▼▼▼

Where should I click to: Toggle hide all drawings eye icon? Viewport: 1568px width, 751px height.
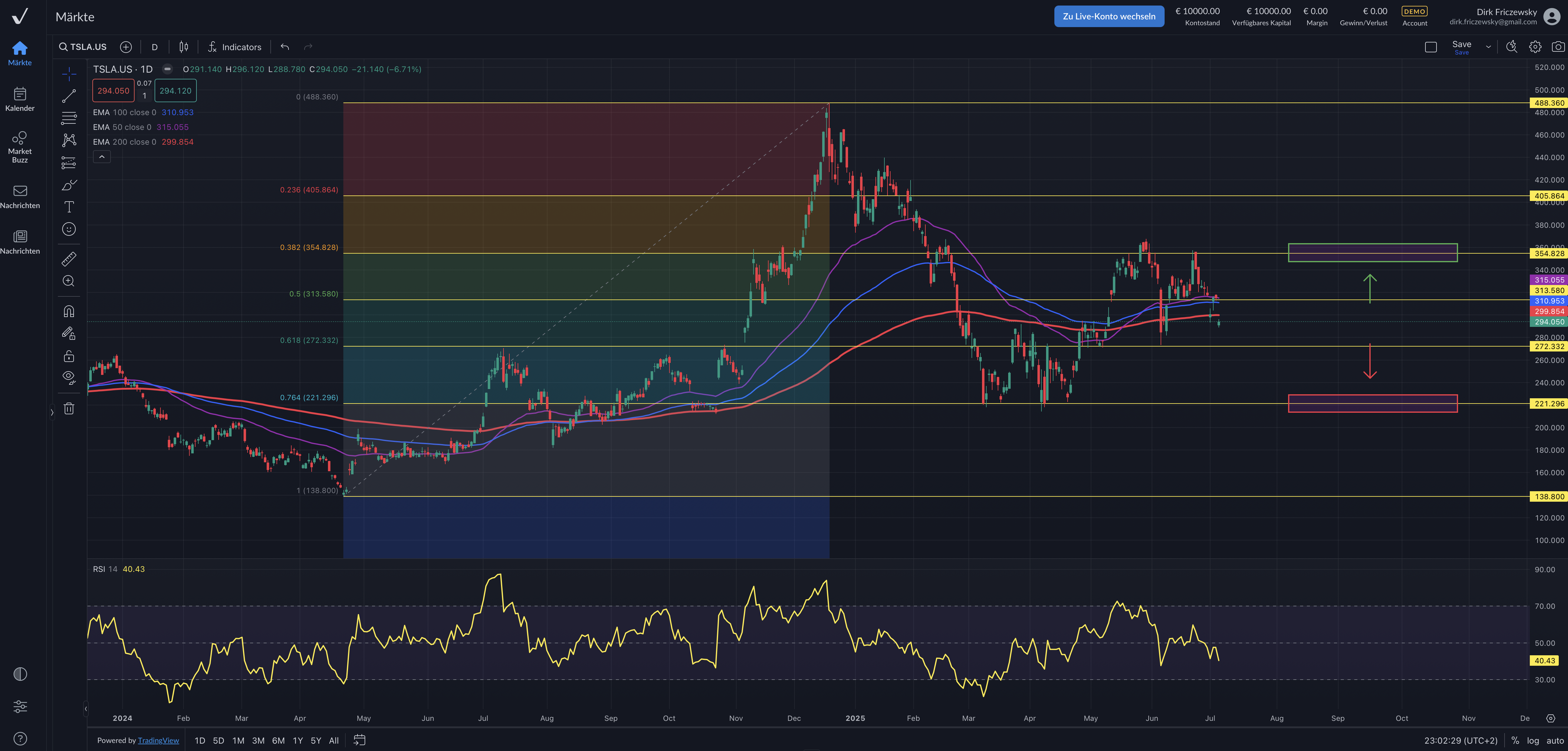[69, 377]
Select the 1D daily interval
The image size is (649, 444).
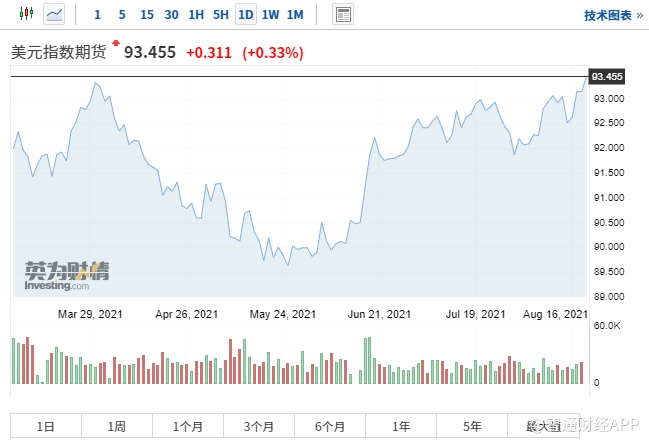click(x=246, y=14)
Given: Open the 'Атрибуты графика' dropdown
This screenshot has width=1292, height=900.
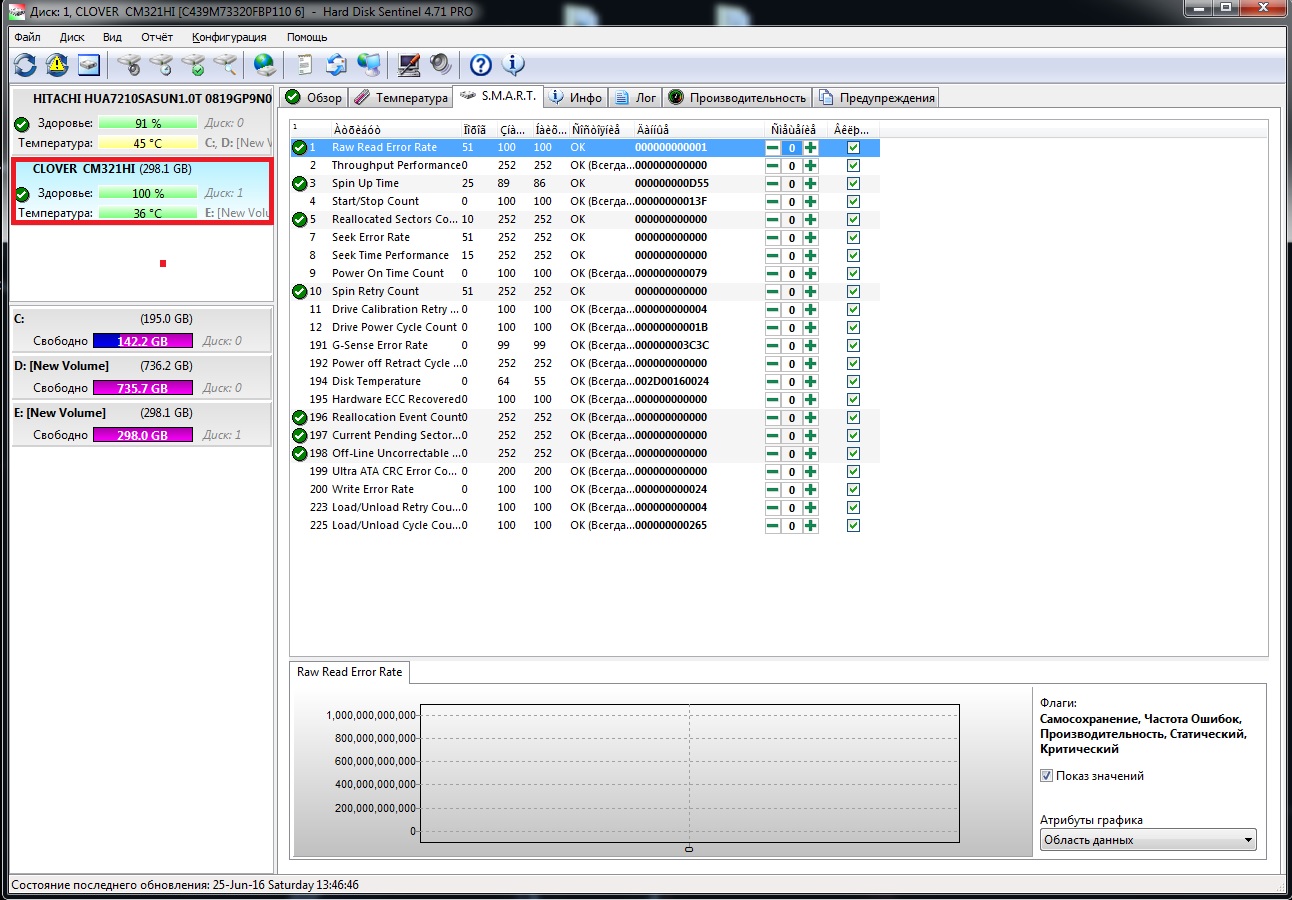Looking at the screenshot, I should (1148, 840).
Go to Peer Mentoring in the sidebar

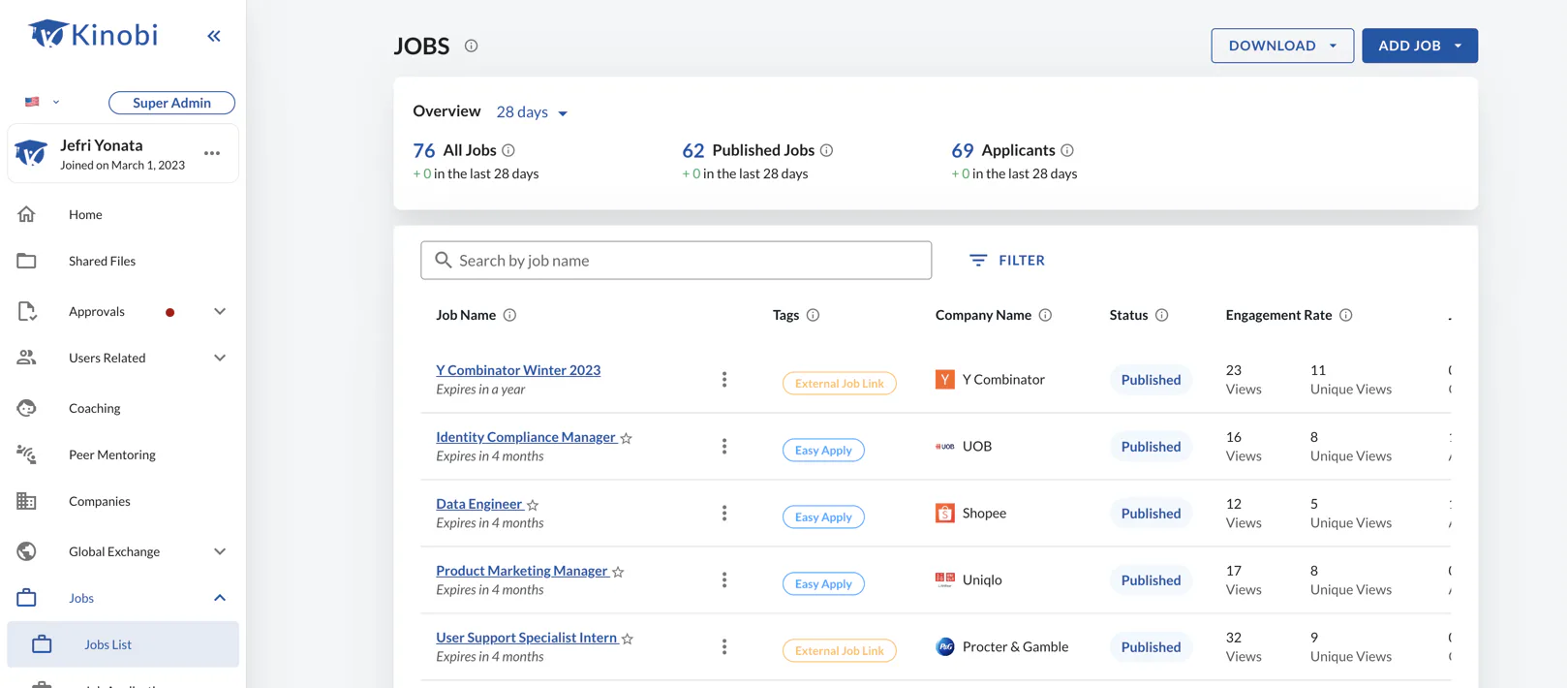coord(111,454)
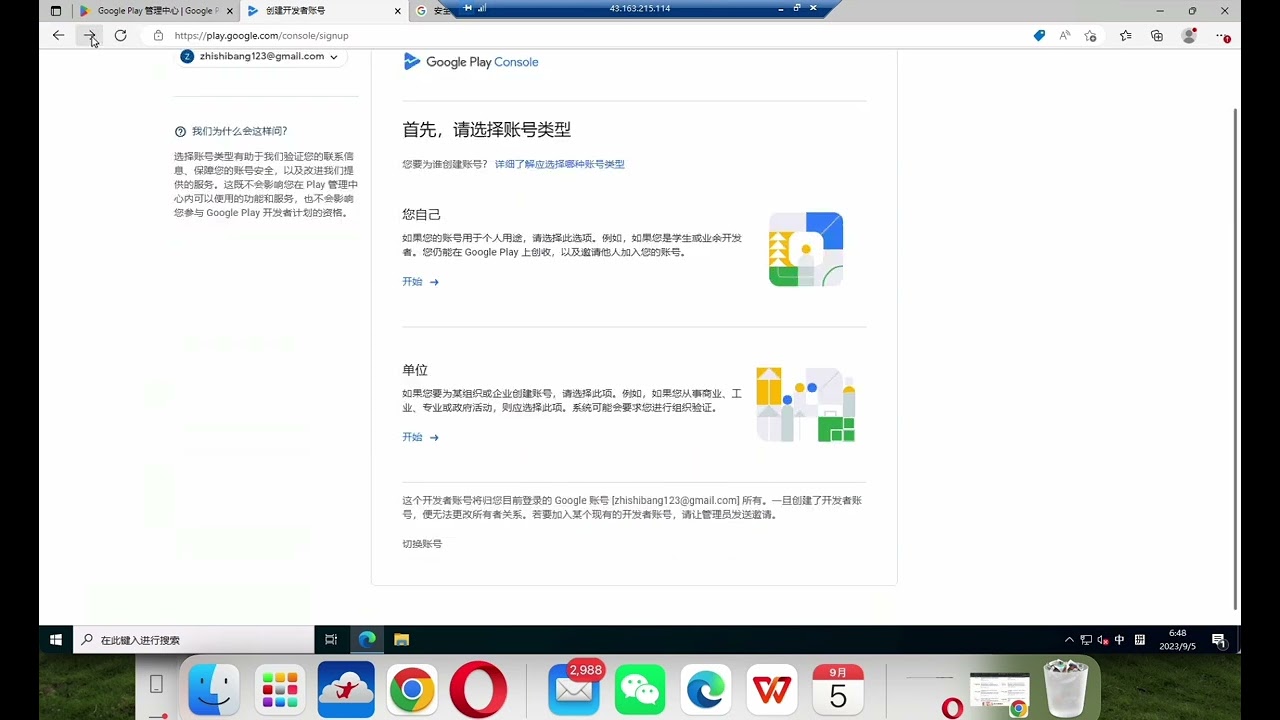Open Mail showing 2,988 unread messages
Screen dimensions: 1280x720
click(x=573, y=688)
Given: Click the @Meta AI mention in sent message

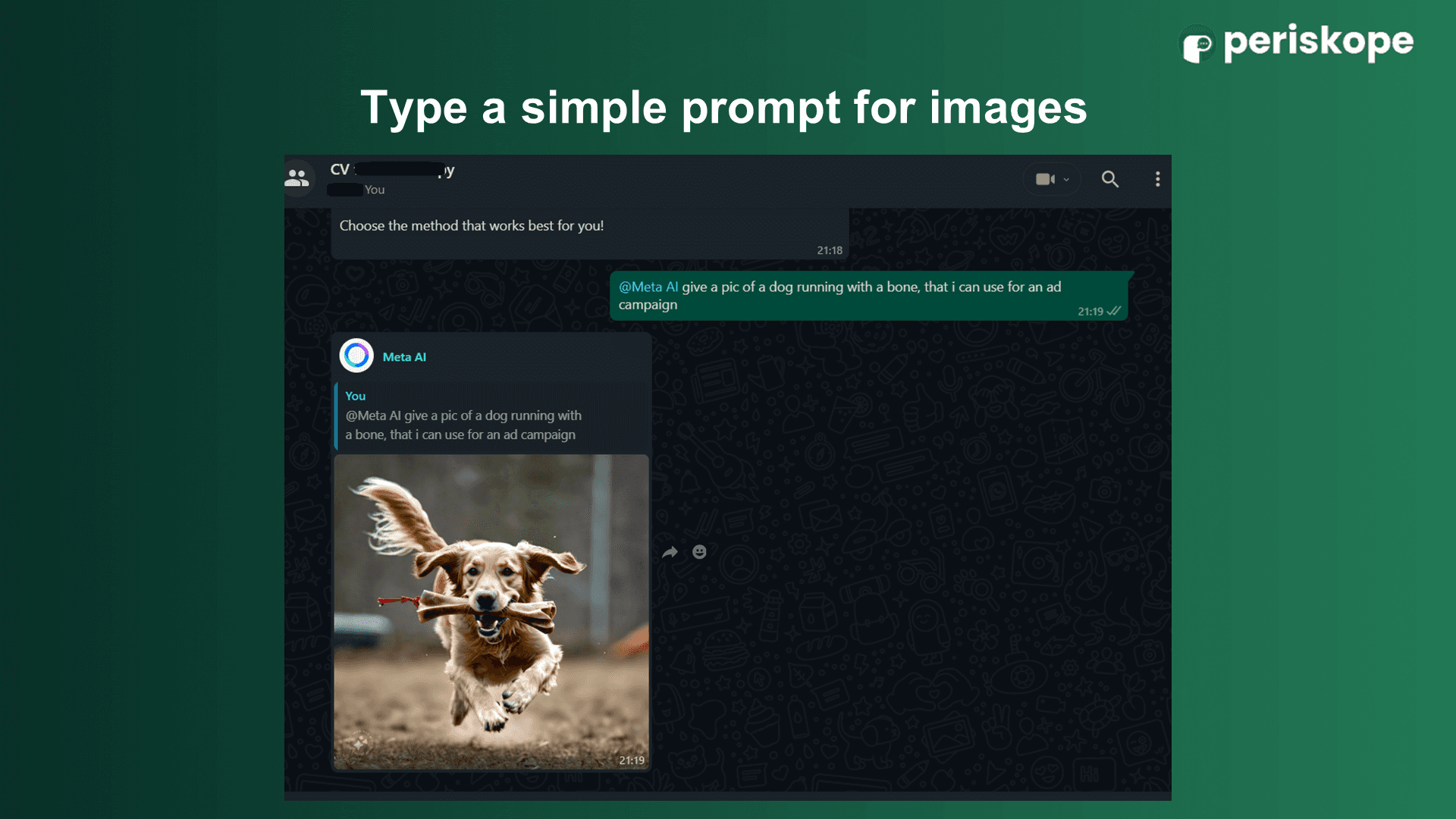Looking at the screenshot, I should click(x=648, y=287).
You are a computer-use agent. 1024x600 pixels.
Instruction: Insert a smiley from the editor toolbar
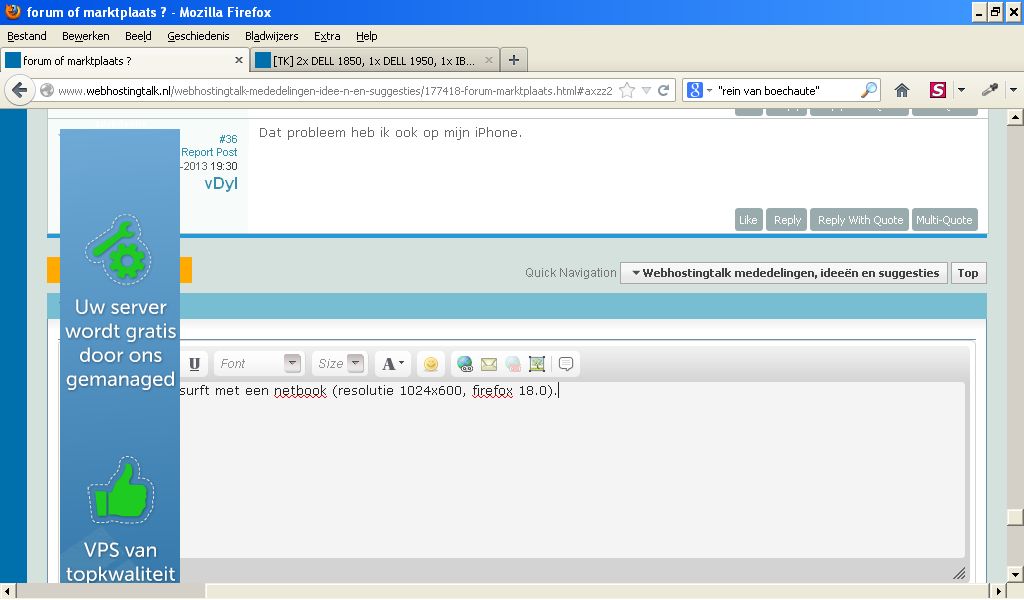pyautogui.click(x=430, y=364)
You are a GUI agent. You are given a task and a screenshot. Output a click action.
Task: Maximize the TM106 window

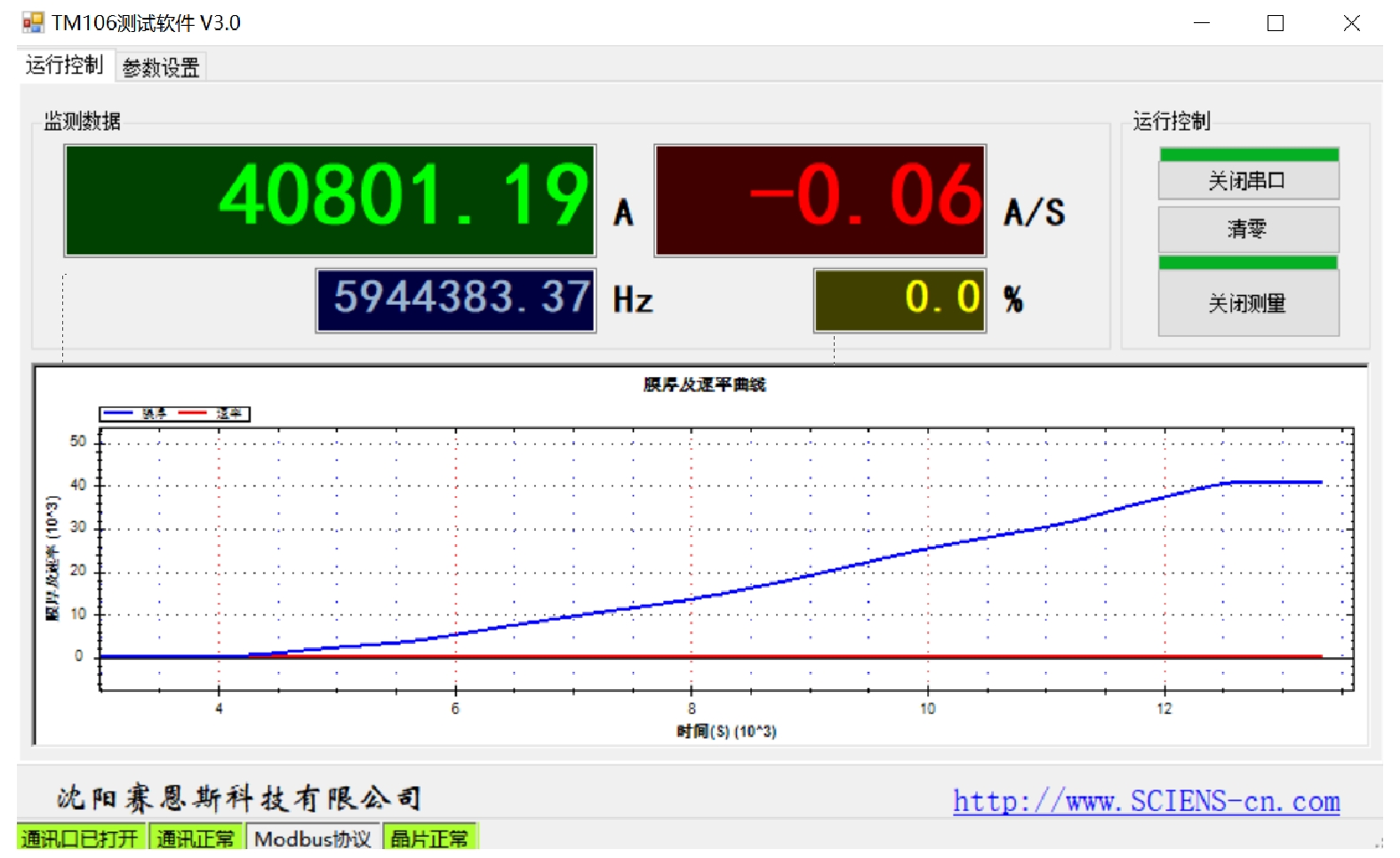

▲▲▲

What to produce
Reproduce all of the data above verbatim, leaving out the pictures.

The result
Where should I click to: Toggle hide all drawings eye icon? Viewport: 1568px width, 751px height.
[69, 377]
Select the 1D daily interval
The image size is (649, 444).
click(x=246, y=14)
Given: Open the 'Атрибуты графика' dropdown
This screenshot has width=1292, height=900.
Looking at the screenshot, I should (1148, 840).
Go to Peer Mentoring in the sidebar

coord(111,454)
Open Mail showing 2,988 unread messages
Screen dimensions: 1280x720
click(x=573, y=688)
Given: Click the @Meta AI mention in sent message

Looking at the screenshot, I should click(x=648, y=287).
You are a computer-use agent. 1024x600 pixels.
Instruction: Insert a smiley from the editor toolbar
pyautogui.click(x=430, y=364)
You are a GUI agent. You are given a task and a screenshot. Output a click action.
Task: Maximize the TM106 window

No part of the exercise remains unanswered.